Description of the task: Word for word, copy out the data below, omitting pictures.

Extracted information:

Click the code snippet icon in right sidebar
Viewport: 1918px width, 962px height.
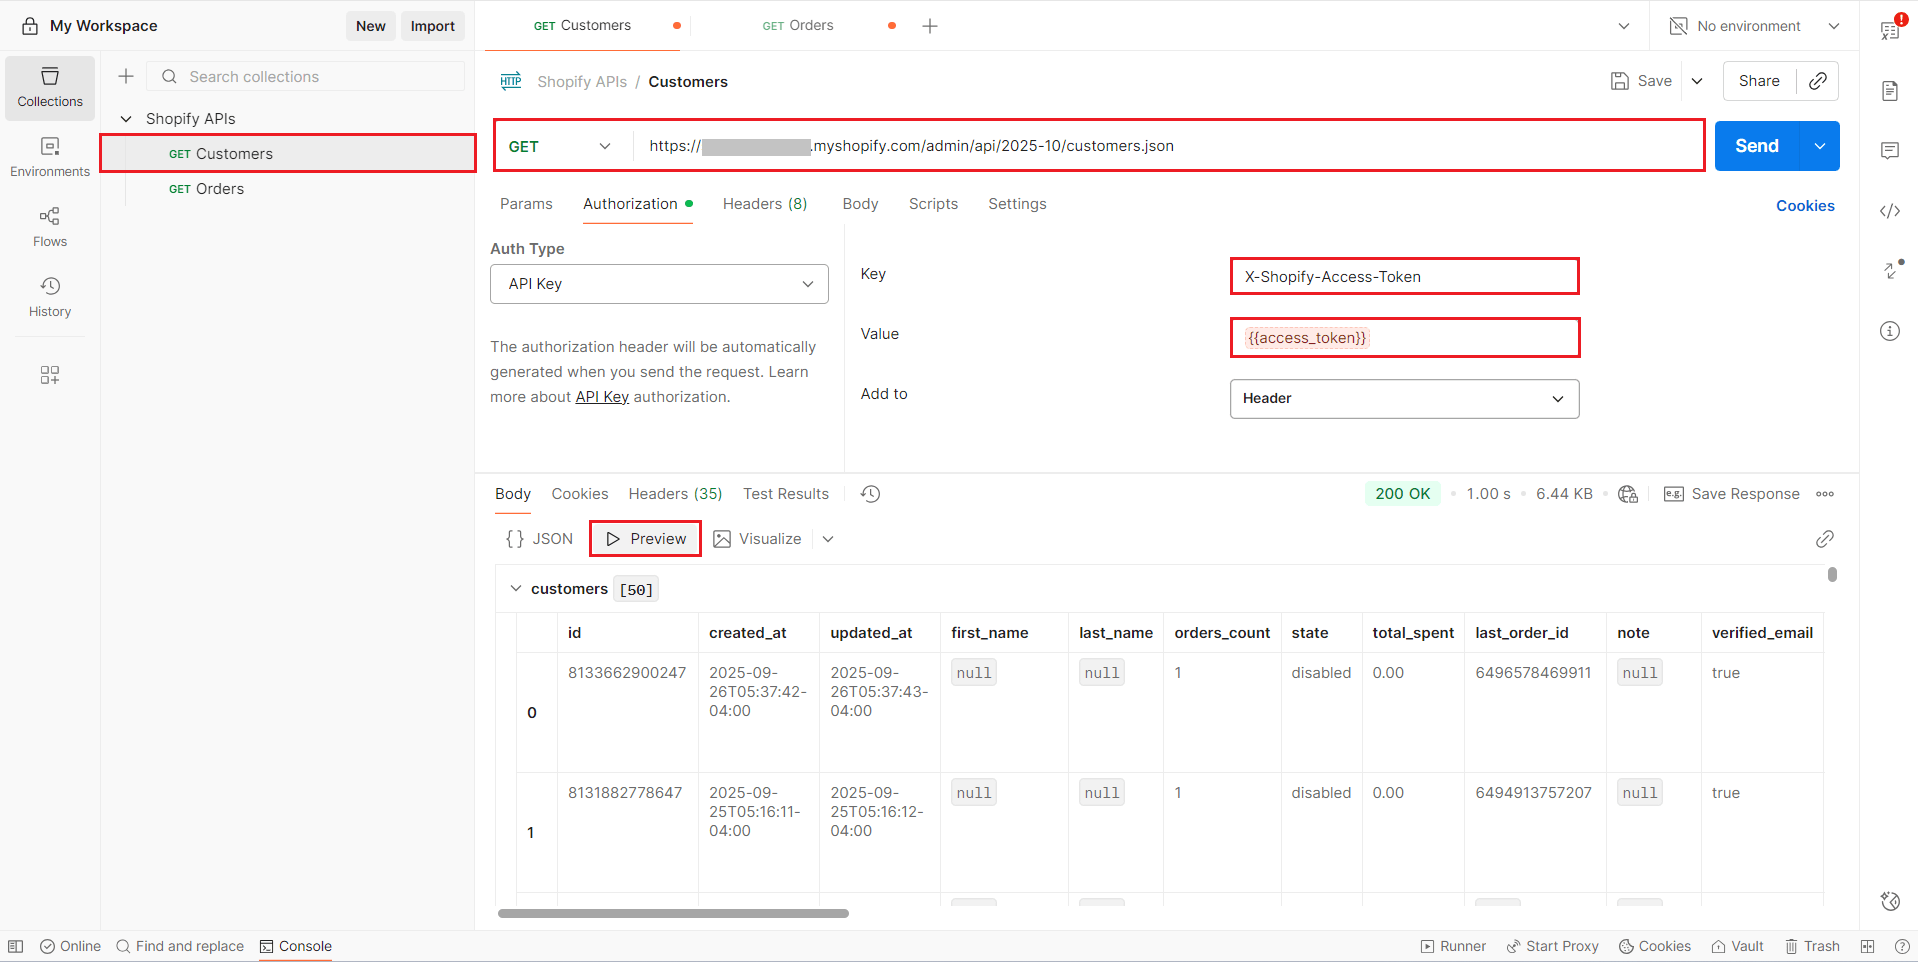pos(1889,211)
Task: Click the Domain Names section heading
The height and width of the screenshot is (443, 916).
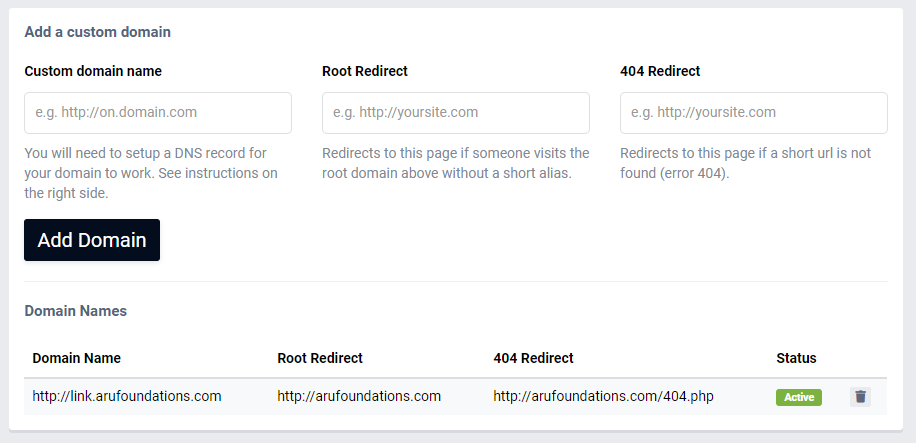Action: click(75, 311)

Response:
Click the code snippet icon in right sidebar
Viewport: 1918px width, 962px height.
pos(1889,211)
Task: Click the Domain Names section heading
The height and width of the screenshot is (443, 916).
Action: click(75, 311)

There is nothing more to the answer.